# Data

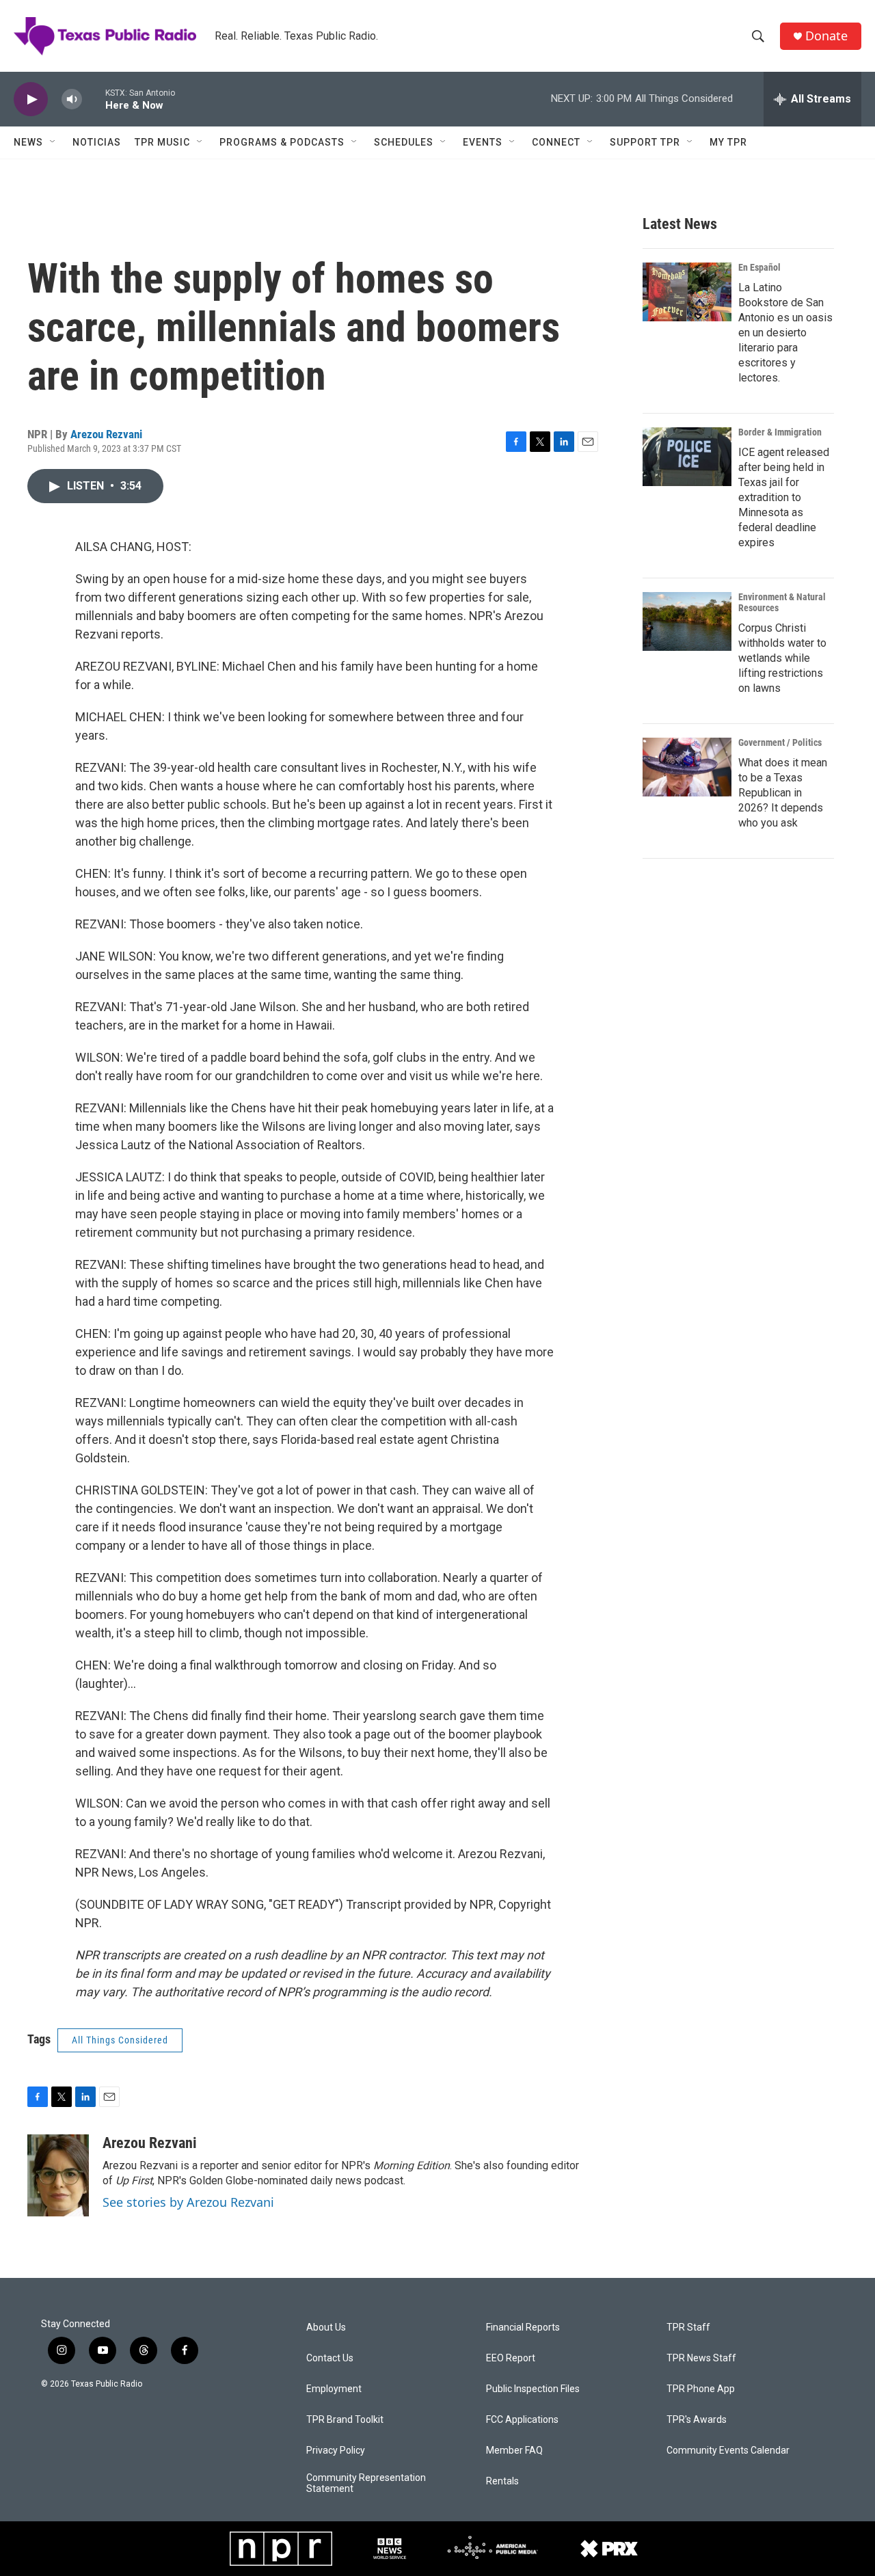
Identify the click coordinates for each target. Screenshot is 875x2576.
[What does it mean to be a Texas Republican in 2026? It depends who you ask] (687, 767)
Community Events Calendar (728, 2450)
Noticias (96, 142)
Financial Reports (523, 2327)
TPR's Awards (697, 2420)
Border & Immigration (780, 432)
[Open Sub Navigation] (53, 142)
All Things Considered (120, 2040)
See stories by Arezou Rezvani (188, 2202)
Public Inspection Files (533, 2389)
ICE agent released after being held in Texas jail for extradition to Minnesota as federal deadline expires (783, 497)
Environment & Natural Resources (782, 602)
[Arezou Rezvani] (58, 2175)
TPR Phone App (701, 2389)
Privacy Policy (335, 2450)
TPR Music (162, 142)
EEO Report (510, 2358)
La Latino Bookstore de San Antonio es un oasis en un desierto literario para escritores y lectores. (785, 332)
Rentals (502, 2481)
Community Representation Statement (366, 2483)
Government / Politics (780, 742)
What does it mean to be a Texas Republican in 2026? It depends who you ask (782, 792)
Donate (826, 36)
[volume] (71, 99)
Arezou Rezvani (106, 434)
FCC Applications (522, 2420)
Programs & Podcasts (282, 142)
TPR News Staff (701, 2358)
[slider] (94, 99)
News (28, 142)
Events (482, 142)
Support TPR (645, 142)
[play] (31, 99)
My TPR (728, 142)
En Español (759, 267)
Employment (334, 2389)
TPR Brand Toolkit (344, 2420)
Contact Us (329, 2358)
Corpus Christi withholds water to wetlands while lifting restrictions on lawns (782, 658)
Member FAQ (514, 2450)
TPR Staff (688, 2327)
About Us (326, 2327)
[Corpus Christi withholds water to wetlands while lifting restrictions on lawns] (687, 621)
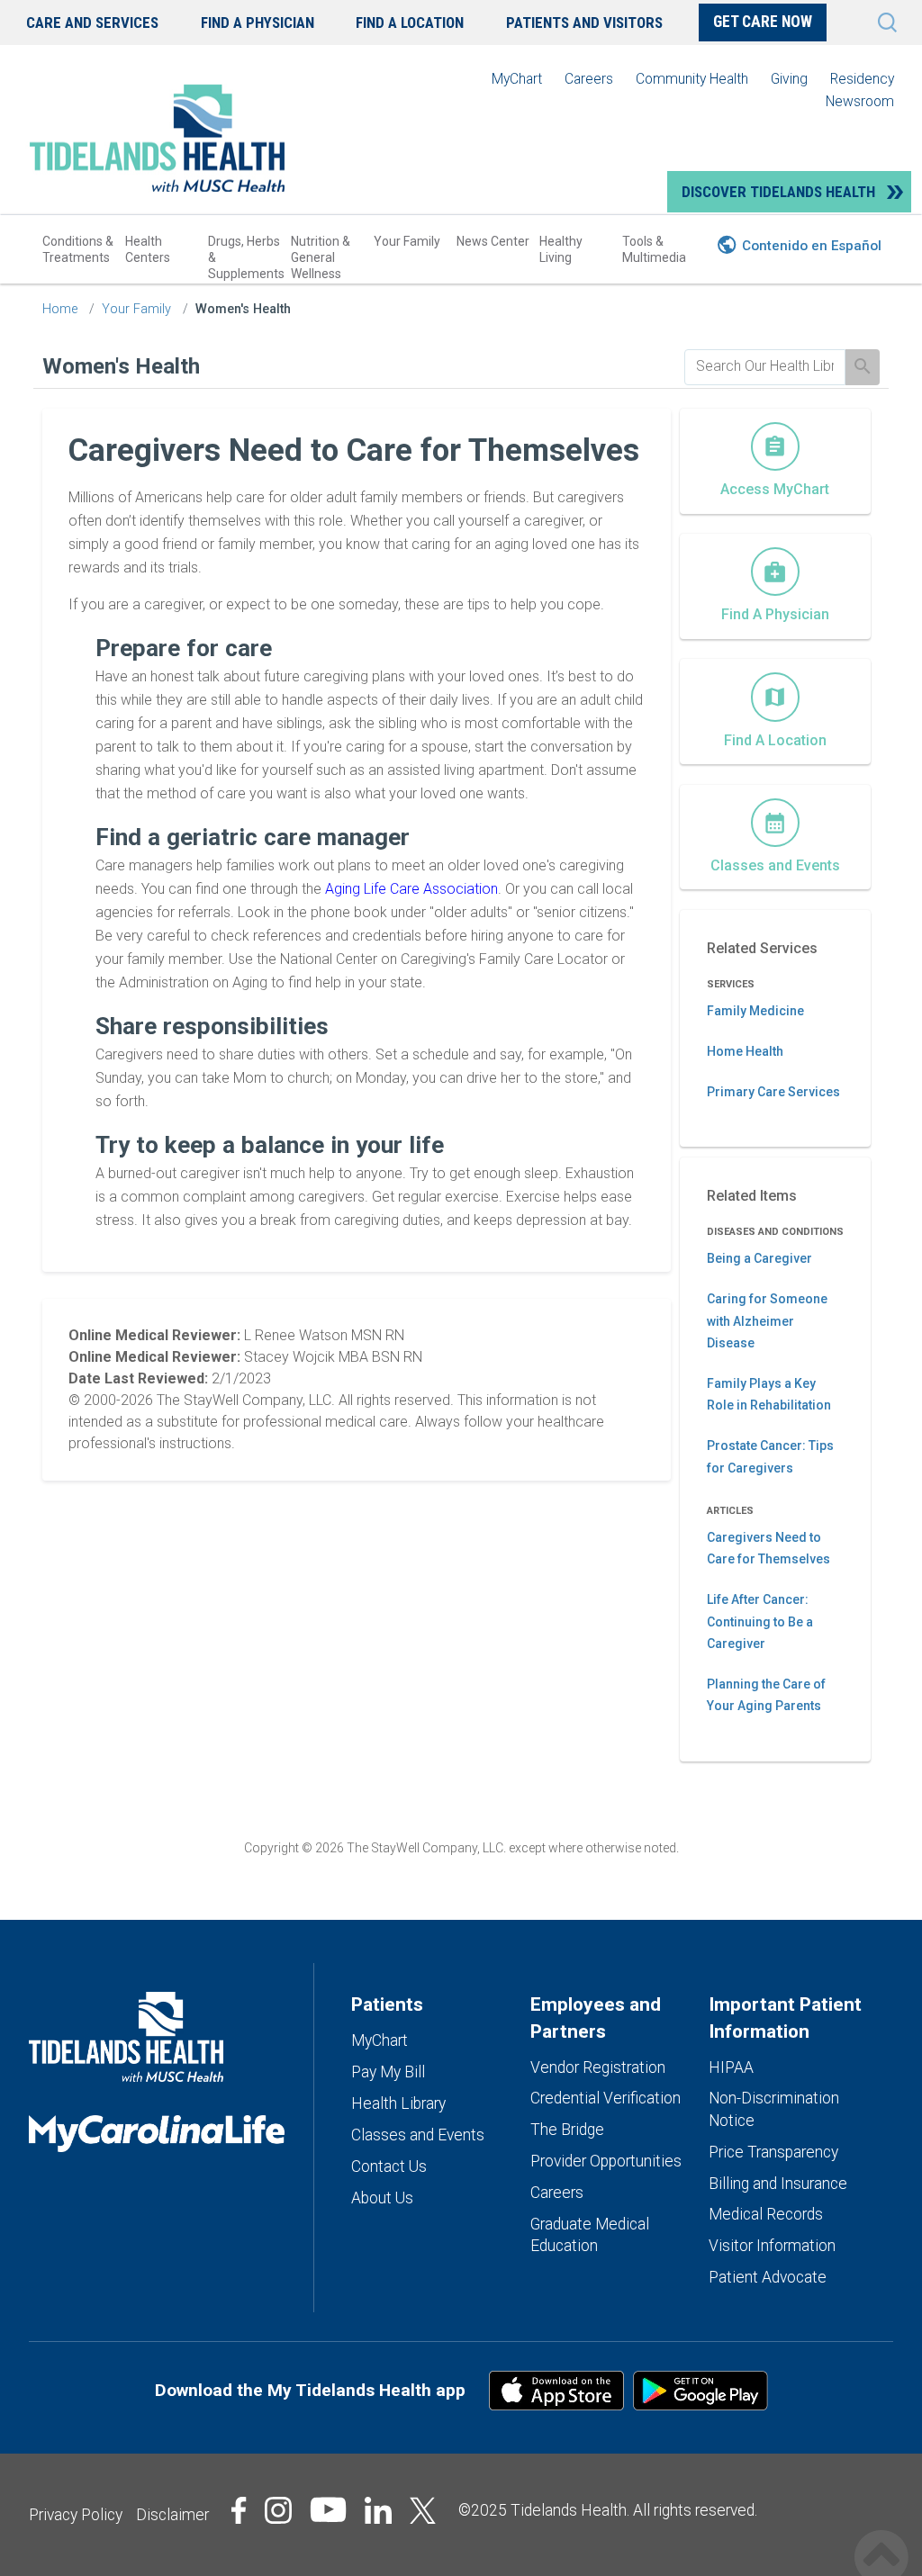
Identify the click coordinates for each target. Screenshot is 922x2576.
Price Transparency (773, 2152)
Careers (589, 78)
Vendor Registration (597, 2067)
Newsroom (860, 101)
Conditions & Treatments (77, 249)
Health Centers (147, 249)
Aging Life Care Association (411, 888)
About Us (382, 2198)
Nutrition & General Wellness (320, 257)
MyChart (517, 78)
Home (59, 309)
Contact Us (389, 2166)
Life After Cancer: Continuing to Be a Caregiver (760, 1621)
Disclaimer (172, 2515)
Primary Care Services (773, 1092)
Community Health (692, 78)
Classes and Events (417, 2135)
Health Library (398, 2103)
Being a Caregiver (759, 1258)
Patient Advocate (768, 2277)
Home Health (745, 1051)
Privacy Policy (75, 2515)
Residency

# Exercise instructions
Copy, from the data above, every line where the word "Life" appears.

# Answer section
Aging Life Care Association (411, 888)
Life After Cancer: Continuing to Be a Caregiver (760, 1621)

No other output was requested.